Michael’s ring-tossing skills won immunity for his tribe—who called him James during the reward challenge, that’s how much they care about him—and thus prevented yet another Malolo Tribal Council. And Michael’s diving skills won praise from Jeff Probst, who screamed, “That is how you do it on Survivor! Michael overtakes Dominick with a beautiful dive.”
Learning how to dive is how you play Survivor? Remember when Jeff Probst’s color commentary used to be informative and entertaining, sometimes even funny, rather than just nonsensical noise?
Malolo’s win also gave Jeff Probst the opportunity to scream a lot about the curse being broken, even though that, too, is incoherent nonsense.
Naviti made the trip to Tribal Council, and did the unexpected: the majority voted out one of their own, Bradley, turning on an original Naviti. They truly blindsided Bradley, who seemed so comfortable and thus was so surprised when his name came up on a second vote.
As much as I’m fond of changing things up from the predictable Pagonging, and also a fan of eliminating people who are annoying, it’s still a head-scracher of a decision. As Stephen Fishbach tweeted, “Should we vote out the person who’s betrayed us in the past or the loyal ally who is the perfect final tribal partner?”
Was there more to the decision? Good storytelling would help us understand this. The episode did not.
Bradley was edited into a comically one-note villain this season, though his tendency to be a total dick to Donathan and others wasn’t manufactured by the editing. As he admitted during a confessional, “The hardest test out here is to not be a total dick, because historically in my personal life that’s been what derails it all.”
It’s what derailed his game in Survivor, too, so much so that his tribe wasn’t willing to even stick with him (as an easy final three opponent? as an easy vote later?) over someone who’d previously betrayed them, Libby, who I legitimately could only pick out of a lineup if she was up there with a stick idol and Eliza Orlins.
And this is the other major problem with this season’s storytelling. This episode’s strategizing and conversations about trust hinged on something that happened a tribe switch ago, in a tribe of people I didn’t know, because they’d been switched up immediately after the first episode.

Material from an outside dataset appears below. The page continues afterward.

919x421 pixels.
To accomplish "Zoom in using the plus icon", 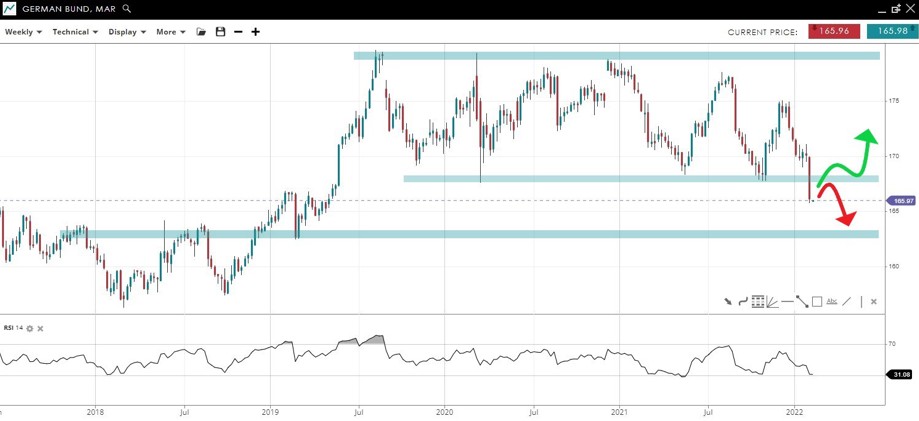I will [x=256, y=32].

Having three different configurations of tribes in seven episodes didn’t help with narrative coherence, but the individual episodes haven’t contributed, either. They’ve often gone deep on a character who has no connection to any of the episode’s action, and then just fades away in the next episode, which suddenly mentions a person who’s apparently a major threat but has been in the background for weeks.
I recently noticed that Jeff Probst had started to refer to the Survivor cast members as “storytellers.” They are definitely people with rich histories and experiences that they share with millions of people, but telling stories does not make them storytellers.
They’re characters in a story, and they need to be developed, not just quoted while they tell us stories about themselves. The true storyteller is the production, which needs to bring together all of the show’s elements into a story.
That includes placing the characters into a larger narrative arc, one that spans a season of 14 episodes, and individual arcs for each episodic chapter. I won’t pretend that’s easy, because it’s a daunting task: condensing hundreds and hundreds of hours of footage into 44-minute blocks and finding focus and developing characters and staying true to the expectations of an 18-year-old competition series.
I also have no doubt that Probst has genuine intentions to showcase people and their stories, to craft the best possible television show, and to please fans. But with Survivor Ghost Island, right now there are just rich characters and props and Tribal Councils in search of a story, and decisions that are getting in the way of clarity and coherence.